In the dark space between galaxies, scientists discovered a kind of relic radiation which supports the idea of a large explosion responsible for the observable universe (whether some like it or not, this supports the Big Bang theory - there really was an unimaginably massive explosion!!).
This radiation is uniform in all directions. Roughly the same levels of energy are observed between two areas even if they are a gazillion light-years or even parsecs apart. Some might think of this as an amazing coincidence but I say it is only a natural occurrence in the universal "well". I'm going to go on a red tangent here to address some of the issues raised by Ty8200 before arriving at the alien debate...I like describing our universe like a well. A well where cause and effect reigns no matter how magical what happens in it seems. Like quantum entanglement or "spooky action at a distance" which seems to violate the light speed limit rule.
But the Pauli Exclusion Principle (sorry for the physics jargon again but look it up if you have to) is the reason why we don't fall through the floor and states that in the universal well, two electrons of seemingly the same energies are not exactly the same and cannot occupy the same quantum state. One might say that an individual electron "knows" the state of every other electron in the universe and thus adopts the most probable state. But the electron is not a conscious entity and there is no magic at play here. I could go on with the jargon and quote formulae that looks alien to everyone but there is a simpler way to look at this via analogy: imagine that the universe is a bowl of marbles and these marbles are making contact inside... now, imagine that you remove one of the marbles... you can see that, with such removal, the pressure from the other ones would push or force another to fill the gap that was left behind - and lo and behold, the whole system is affected!!.

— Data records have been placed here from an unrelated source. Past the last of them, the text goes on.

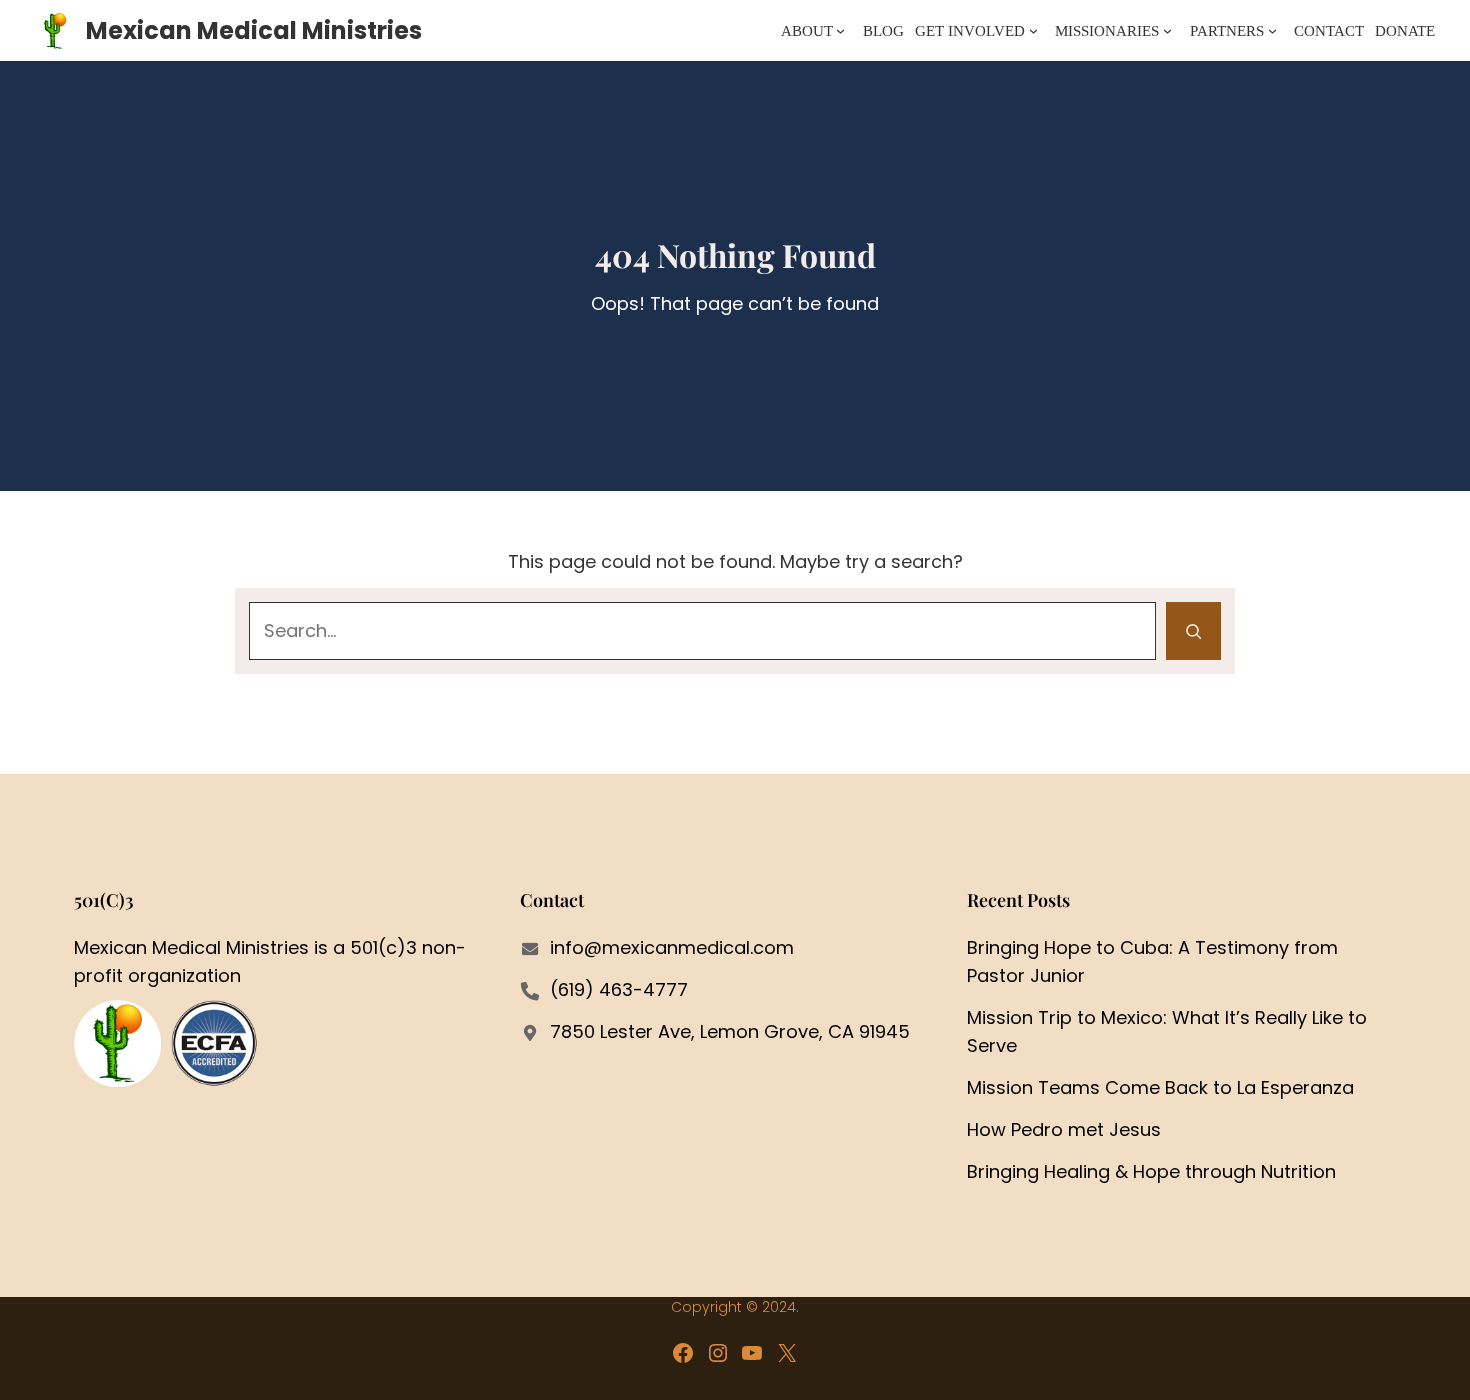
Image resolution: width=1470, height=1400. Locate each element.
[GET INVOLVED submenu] (1033, 30)
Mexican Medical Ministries (254, 30)
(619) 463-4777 (619, 989)
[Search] (1193, 631)
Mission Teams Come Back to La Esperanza (1160, 1087)
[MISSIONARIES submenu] (1167, 30)
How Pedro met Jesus (1064, 1129)
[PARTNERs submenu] (1272, 30)
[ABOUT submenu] (840, 30)
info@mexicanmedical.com (672, 947)
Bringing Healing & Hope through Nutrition (1151, 1171)
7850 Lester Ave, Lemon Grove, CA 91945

This is how electrons "know" what one another is doing even if they are light-years apart. It's the interconnection of particles that force them to adopt integer and half-integer spins in a pool of waves where peaks and troughs add or cancel each other out in the probabilistic framework...
Yes, I love science...
... sorry... but I can also be cool!
It is not hard, then, (and I'm getting to the alien thing!) to envisage that, as atomic structures became more complex in the development of the universe, similar lifeforms would emerge and evolve in similar ways. Life is quite diverse here on Earth anyway. There are many Earth-like planets out there, and, what's more, they are even considering looking into "inhospitable" planets as there is a chance that extremophiles might have had a chance to evolve into complex lifeforms overtime.
In saying all of the above, and considering the vastness of what we can observe in the universe, the odds favour the notion that we are not alone
. Science acknowledges this and hence why we have programs like SETI. If one day we come across intelligent lifeforms out there, our best bet is to use the language of mathematics to communicate with them. The film Contact
starring Jodie Foster is quite educational. The issues surrounding religious fanaticism, the belief in a higher power or God, who should represent the human race (a theist or an atheist?) and how the world would react at the discovery of an alien civilisation are clearly addressed there.
More chances of finding alien than God.
On the "higher power"... it depends what you mean by it - in which case we may be talking semantics here. The higher power term can be used for something conscious that exists but may not necessarily have created anything and may not even be transcendental - even if the aliens give us a transcendental impression!!
Usually, things are not what they seem and it is very easy to see magic in that which you don't yet understand. Imagine showing a mobile phone or a computer to someone in 50 AD!! This goes back to what I was saying about children and how impressionable they are.
Oops, I left the forum for a few days and I've been thrown to the sidelines
Anyway, yes. I get what you are saying about the electrons.
I have a very weird feeling in my head (no, it's not the feeling of my first thought, Summerlander). It's sort of an... indescribable feeling. I have it when pondering the true reasons we exist. Not just us, everything. The whole picture. How everything
is. And the feeling arises when I let go. When I realize that there's nothing I can do to know. It's a freeing feeling. I almost feel certain detachment. A release from something... It's hard to describe. It's a part of my "believe in everything, believe in nothing" state of mind. It's the simplest and most complex state. But I would have it no other way. For me, it's the truest thing to believe. Maybe I was born different, since I seem so different. It seems everyone needs answers. But we can only do so much as humans. Who's to say we're right. Even the brightest minds can make an error we go on for the end of humanity. For all we know, we could be dreaming. Think of it. If you never awoke from a dream, you would consider it your reality. Perhaps this life is a dream, and when we die, we awake only to have another. Perhaps who I'm typing to this very moment doesn't even exist. It's all truly possible. Perhaps not in this dream, but when we awake.
Very interesting to me. Maybe we are just piles of bones and organs that exist for the sake of random occurrence. Maybe not. Maybe the entire universe we know is a figment of our imagination. Maybe not. I choose to believe in this way because it's the one thing I can be sure of. Science is also very interesting to me, but it doesn't fall outside my belief. I feel harmony, in one word. That is the feeling.